What to do:
With the pictures removed, reproduce exactly the lines from the one that contains "All products (80, 573)" through the last line of the entries below.
········
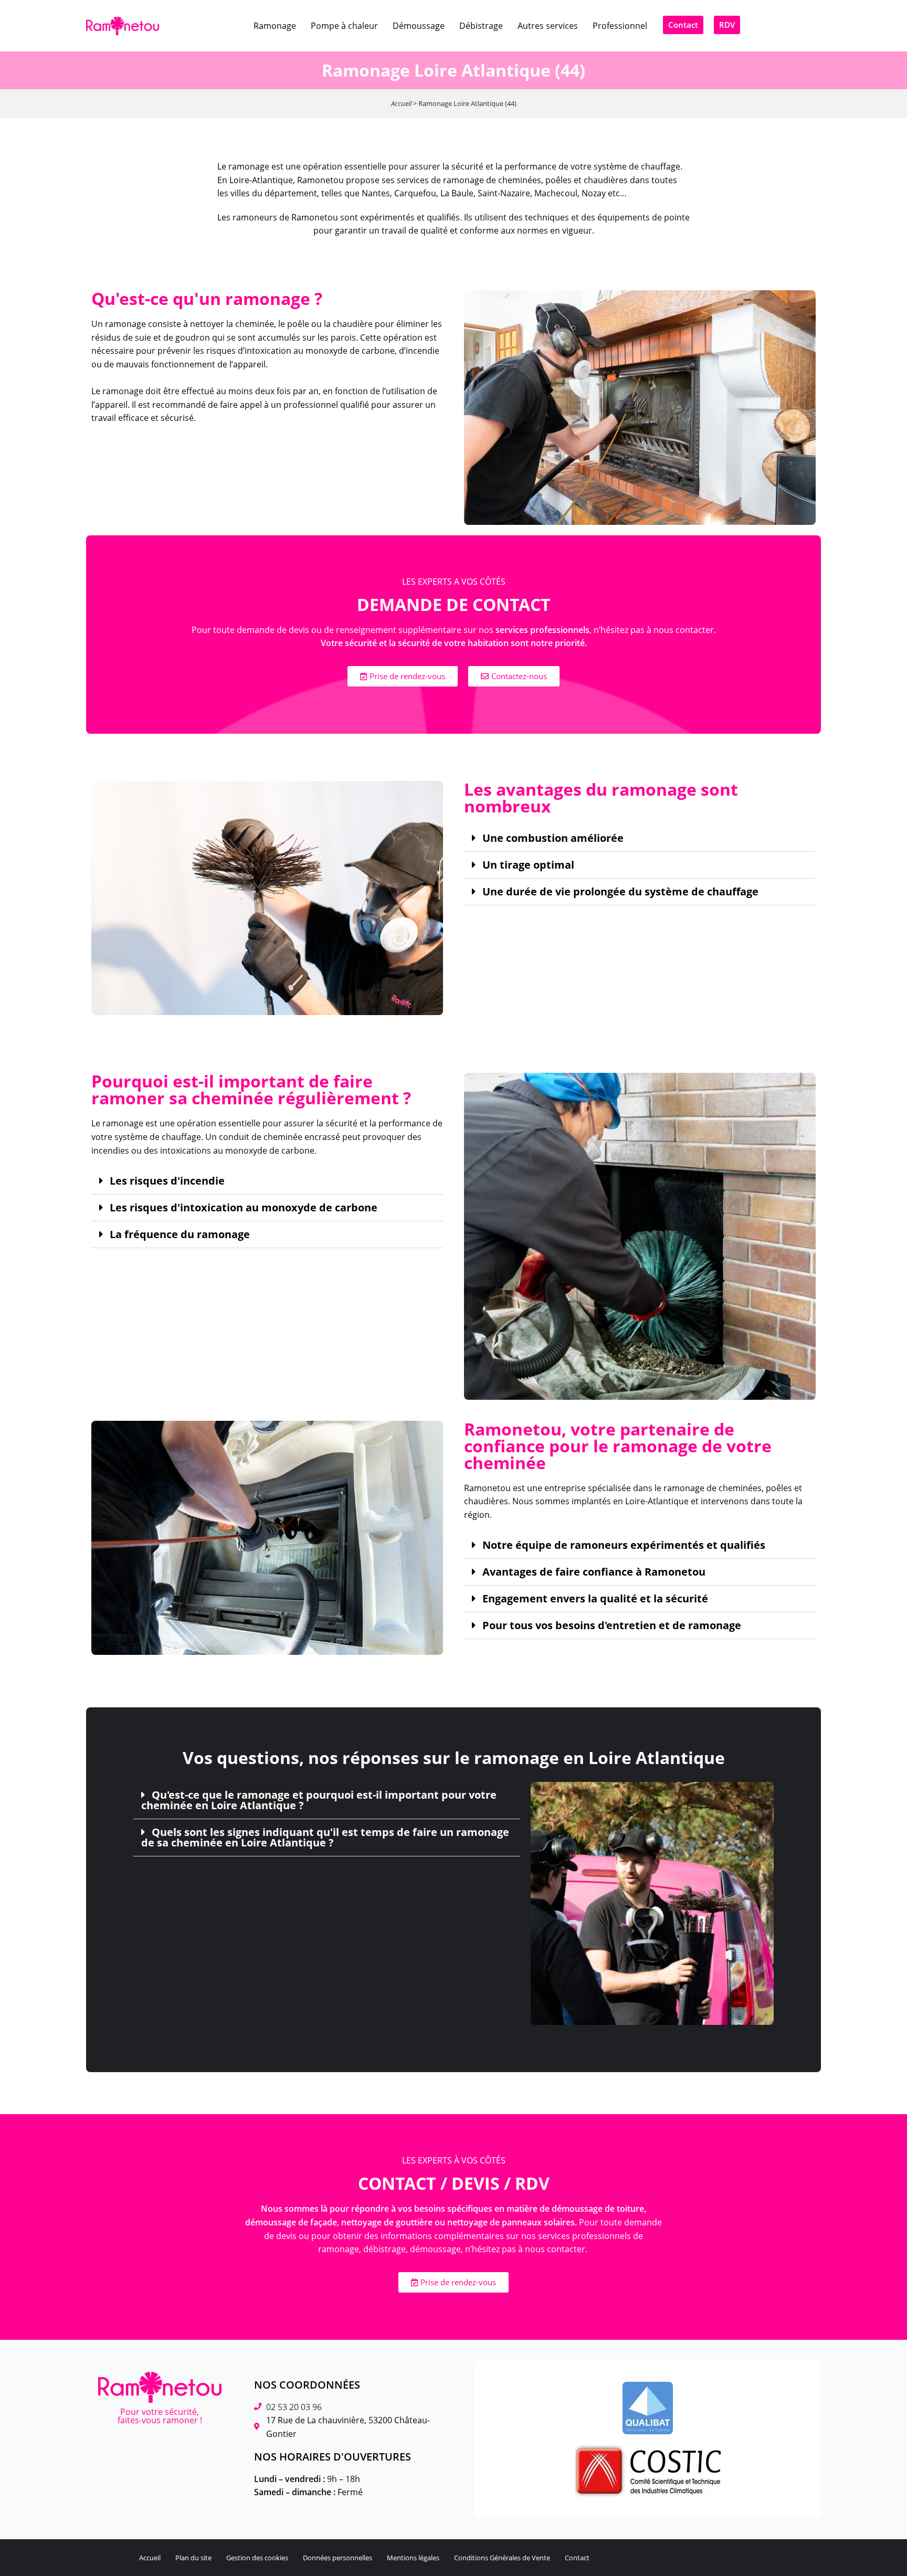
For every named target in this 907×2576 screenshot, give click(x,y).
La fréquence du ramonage (180, 1234)
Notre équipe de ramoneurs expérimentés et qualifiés (623, 1545)
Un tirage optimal (528, 865)
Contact (577, 2557)
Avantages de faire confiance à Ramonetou (593, 1572)
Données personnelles (337, 2557)
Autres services (548, 25)
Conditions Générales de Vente (502, 2557)
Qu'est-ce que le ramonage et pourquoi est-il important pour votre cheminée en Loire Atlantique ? (319, 1800)
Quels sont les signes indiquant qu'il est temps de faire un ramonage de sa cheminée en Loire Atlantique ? (325, 1837)
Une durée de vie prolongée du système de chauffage (620, 891)
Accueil (401, 103)
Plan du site (193, 2557)
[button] (640, 838)
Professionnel (620, 25)
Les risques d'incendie (167, 1181)
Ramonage (275, 25)
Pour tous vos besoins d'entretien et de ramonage (611, 1625)
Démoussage (419, 25)
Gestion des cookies (257, 2557)
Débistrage (481, 25)
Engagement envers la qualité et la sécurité (595, 1598)
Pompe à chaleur (344, 25)
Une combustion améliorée (553, 838)
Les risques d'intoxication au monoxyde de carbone (243, 1207)
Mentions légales (413, 2557)
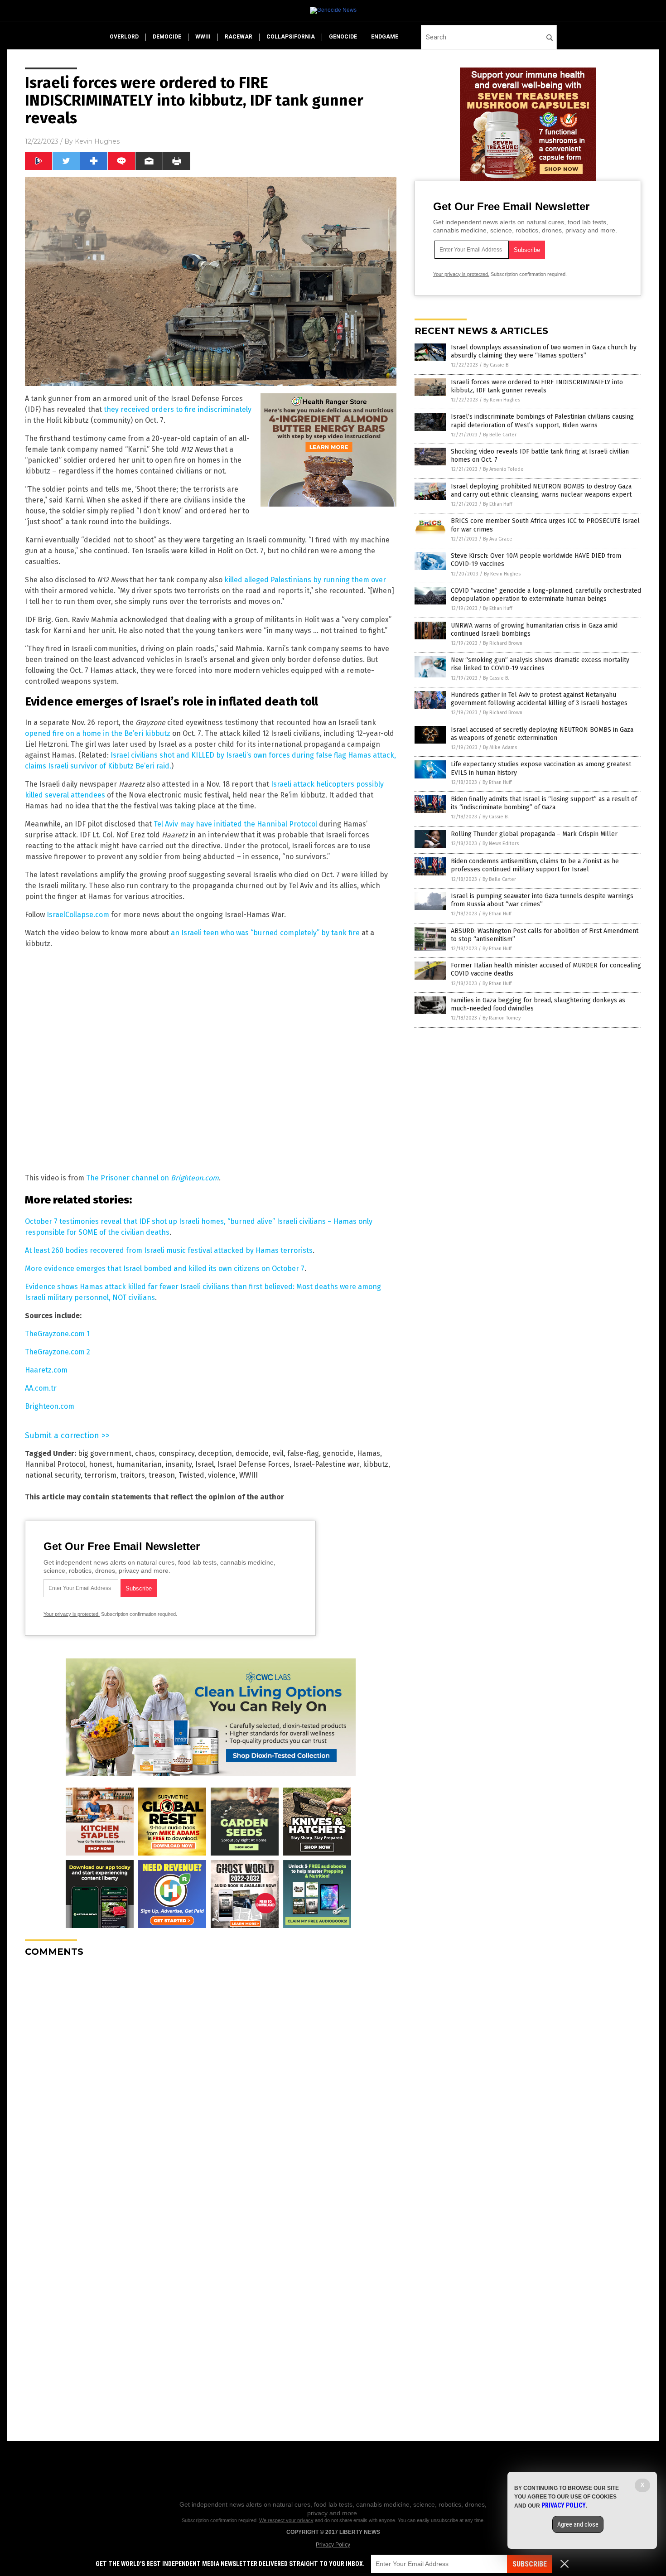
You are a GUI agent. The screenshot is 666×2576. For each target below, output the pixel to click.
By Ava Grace (497, 539)
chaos (145, 1453)
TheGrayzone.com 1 (57, 1333)
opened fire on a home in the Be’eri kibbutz (97, 733)
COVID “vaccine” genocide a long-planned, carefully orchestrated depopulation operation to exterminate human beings (546, 595)
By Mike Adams (500, 747)
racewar (238, 37)
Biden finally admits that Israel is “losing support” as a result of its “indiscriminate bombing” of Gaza (544, 803)
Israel (204, 1464)
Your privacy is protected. (71, 1614)
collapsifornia (290, 37)
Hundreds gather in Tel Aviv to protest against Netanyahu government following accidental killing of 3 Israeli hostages (539, 699)
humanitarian (139, 1464)
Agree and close (577, 2524)
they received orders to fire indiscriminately (177, 409)
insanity (178, 1464)
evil (278, 1453)
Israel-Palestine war (326, 1464)
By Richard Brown (502, 643)
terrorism (100, 1475)
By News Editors (501, 843)
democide (167, 37)
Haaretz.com (46, 1370)
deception (215, 1453)
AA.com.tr (41, 1388)
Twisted (191, 1475)
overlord (124, 37)
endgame (384, 37)
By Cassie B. (496, 365)
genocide (343, 37)
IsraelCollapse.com (78, 914)
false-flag (303, 1453)
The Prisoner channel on (152, 1178)
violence (222, 1475)
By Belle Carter (499, 435)
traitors (132, 1475)
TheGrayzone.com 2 (57, 1352)
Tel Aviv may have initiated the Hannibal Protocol (235, 824)
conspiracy (176, 1453)
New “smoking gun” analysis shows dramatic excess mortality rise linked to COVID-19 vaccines (540, 664)
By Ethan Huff (497, 504)
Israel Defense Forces (253, 1464)
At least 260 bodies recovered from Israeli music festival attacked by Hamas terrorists (169, 1250)
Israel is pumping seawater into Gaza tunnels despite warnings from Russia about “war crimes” (542, 900)
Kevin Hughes (97, 141)
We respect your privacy (286, 2520)
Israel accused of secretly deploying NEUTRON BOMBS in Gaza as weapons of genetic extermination (542, 734)
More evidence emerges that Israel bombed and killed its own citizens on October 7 (164, 1268)
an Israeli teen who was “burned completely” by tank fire (265, 932)
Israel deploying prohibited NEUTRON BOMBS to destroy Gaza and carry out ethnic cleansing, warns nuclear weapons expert (541, 490)
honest (100, 1464)
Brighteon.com (49, 1406)
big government (104, 1453)
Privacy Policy (333, 2545)
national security (53, 1475)
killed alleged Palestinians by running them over (305, 579)
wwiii (203, 37)
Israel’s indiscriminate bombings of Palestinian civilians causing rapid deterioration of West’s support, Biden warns (542, 421)
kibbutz (375, 1464)
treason (162, 1475)
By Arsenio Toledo (503, 469)
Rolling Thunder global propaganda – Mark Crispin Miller (534, 834)
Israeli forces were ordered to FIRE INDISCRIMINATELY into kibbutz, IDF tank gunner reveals (537, 386)
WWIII (248, 1475)
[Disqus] (210, 2077)
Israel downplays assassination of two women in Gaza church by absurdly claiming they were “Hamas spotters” (544, 351)
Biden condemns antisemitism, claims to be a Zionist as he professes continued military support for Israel (535, 865)
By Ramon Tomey (502, 1018)
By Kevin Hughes (501, 400)
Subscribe (529, 2564)
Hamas (368, 1453)
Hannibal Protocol (55, 1464)
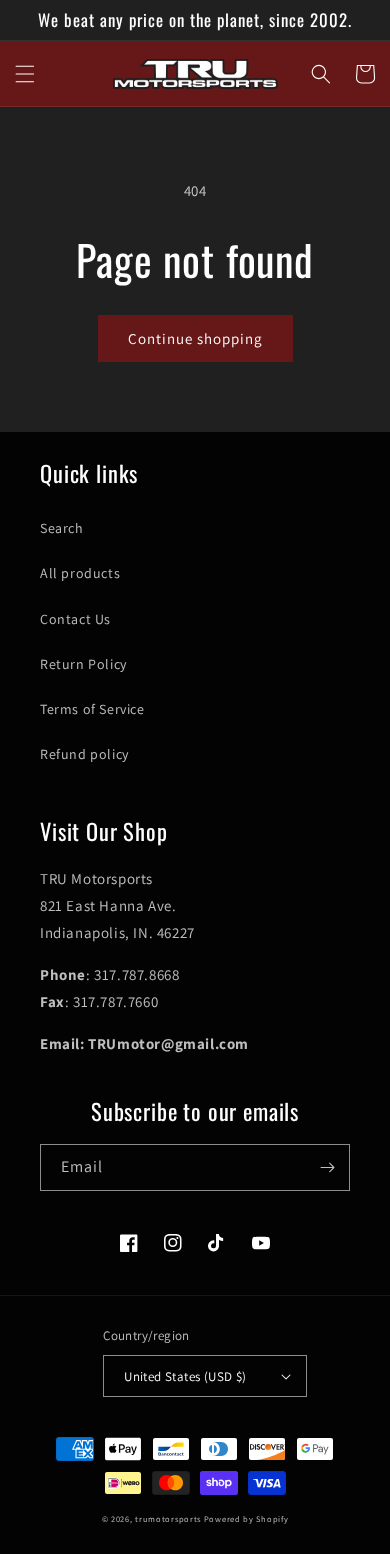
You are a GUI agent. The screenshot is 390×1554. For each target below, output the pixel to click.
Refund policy (84, 754)
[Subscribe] (327, 1167)
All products (80, 573)
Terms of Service (92, 709)
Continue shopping (195, 338)
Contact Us (75, 619)
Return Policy (83, 664)
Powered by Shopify (246, 1518)
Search (62, 528)
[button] (25, 74)
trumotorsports (168, 1518)
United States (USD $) (185, 1376)
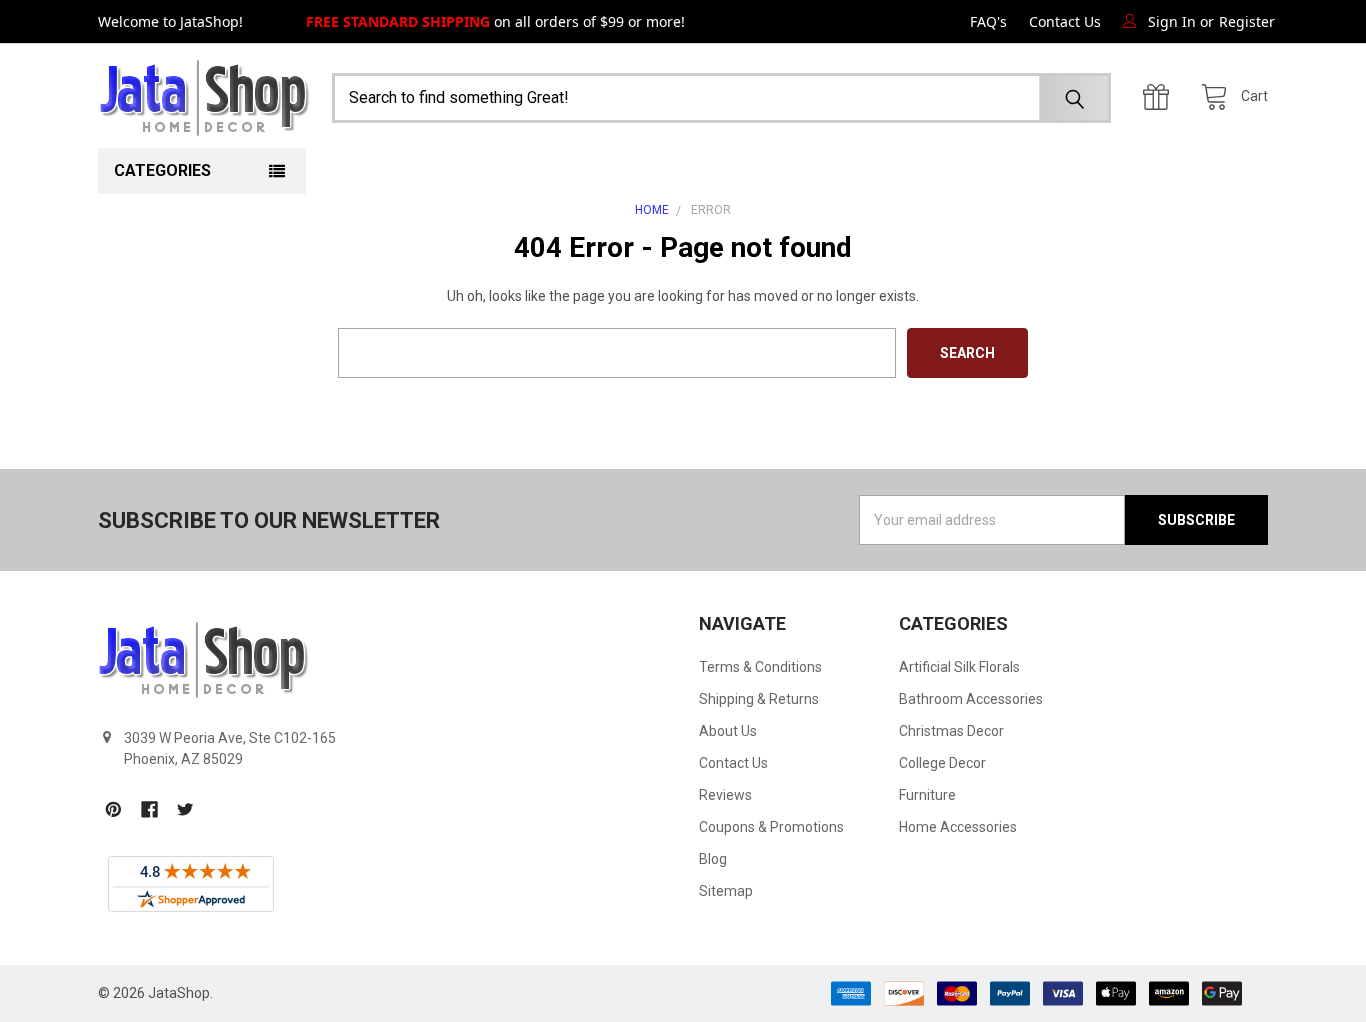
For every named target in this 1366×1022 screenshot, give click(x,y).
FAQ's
········
Result of the exercise:
All products (80, 573)
Terms of Service (92, 709)
Continue shopping (195, 338)
Contact Us (75, 619)
Return Policy (83, 664)
Powered by Shopify (246, 1518)
Search (62, 528)
[button] (25, 74)
trumotorsports (168, 1518)
United States (USD $) (185, 1376)
For every named target in this 1366×1022 screenshot, give click(x,y).
FAQ's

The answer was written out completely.